Сейс Нотебоом - Следующая история
Обзор книги Сейс Нотебоом - Следующая история
Екатерина Любарова. Странник по времени на пороге души
Звездный час, он же час мирового открытия и признания амстердамца Нотебоома, настал в 1993 году на Франкфуртской книжной ярмарке. Роль крестного отца исполнил «патриарх» и «медиум» немецкой литературной критики Марсель Райх-Райницки, попутно искренне изумившийся тому факту, что «и в нидерландской литературе может быть автор такого масштаба».
С благословения Райх-Райницки Нотебоома принялись переводить едва ли не на все европейские языки, тем временем как в родном его отечестве обрушившуюся на писателя славу, по сути поднимавшую престиж и всей нидерландской литературы, встречали либо недоуменным пожатием плеч, либо плохо скрываемым раздражением.
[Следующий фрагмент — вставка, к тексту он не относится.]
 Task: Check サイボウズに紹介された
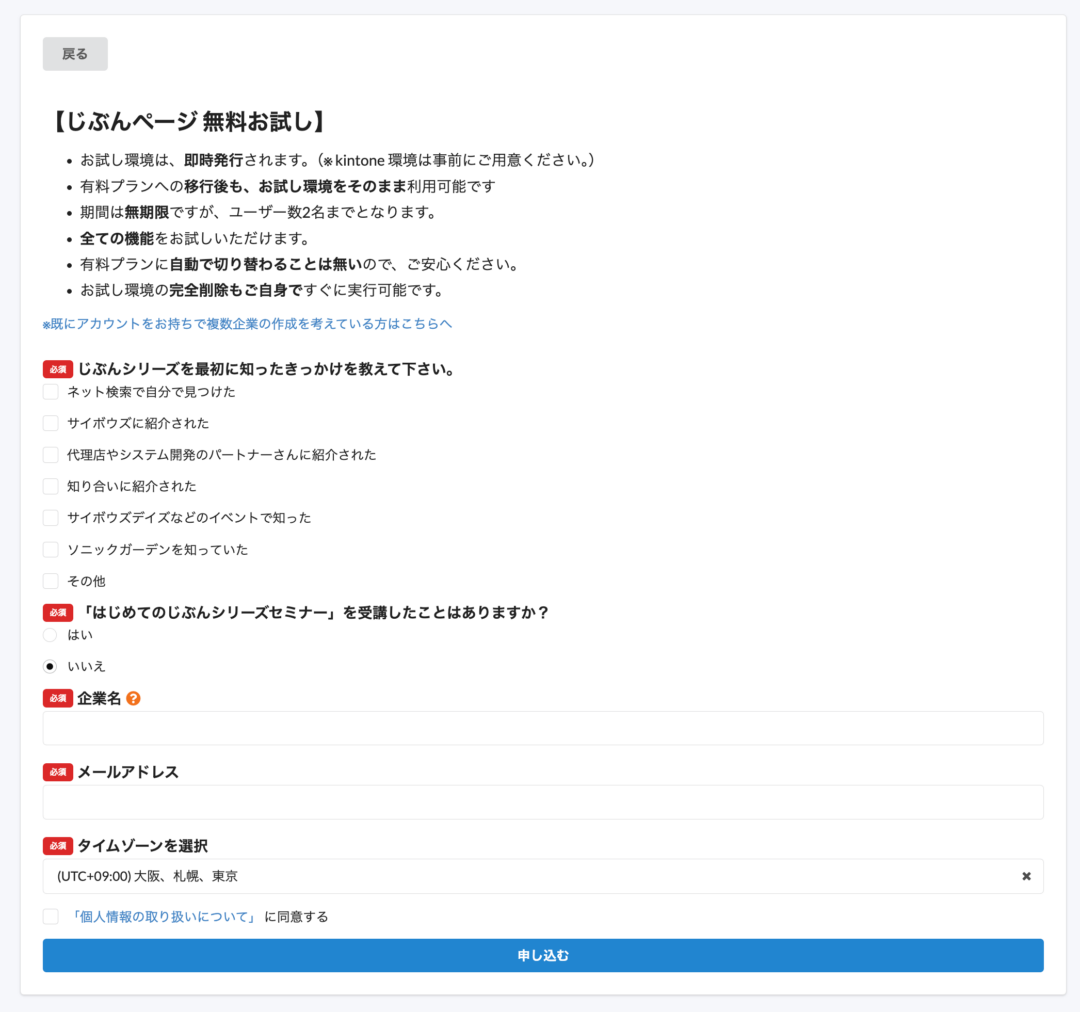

Стена неприятия и нежелания допустить нидерландскую литературу к европейскому столу избранных, незримое присутствие которой с младых ногтей ощущал и Нотебоом, в XX веке стала почти прозрачной лишь единожды — для его соотечественника фламандца Хюго Клауса. В случае же самого Нотебоома она разомкнулась только с одной, внешней стороны. Нидерландцы заперлись изнутри.
Что происходит с пророком в своем отечестве — дело известное, к тому же на эту роль в Голландии всенародно был избран совсем другой писатель. «Открытие неба» — 800-страничный эпохальный труд Харри Мюлиша, накалом таланта никак не уступающий повести Нотебоома, — с треском провалился на предыдущих франкфуртских «смотринах». Да и входить в европейскую нидерландская литература если и стремилась, то уж никак не через немецкую дверь: на всем немецком у голландцев по сей день «пунктик», ибо вот уже более 50 лет по-национальному упорно не прощают они соседу попрания собственной независимости в годы второй мировой войны. «Немцы, как обычно, выбрали не ту визитную карточку, которую мы им предлагали, — прокомментировал успех Нотебоома литературно-критический журнал «Трау». — Внезапный интерес из Германии к нашей литературе лишь прикрывает многолетнее предубеждение. Для большинства немцев, даже самых образованных, Нидерланды по-прежнему представляются туповато-сонной деревней, где только и делают, что выращивают тюльпаны и производят сыр».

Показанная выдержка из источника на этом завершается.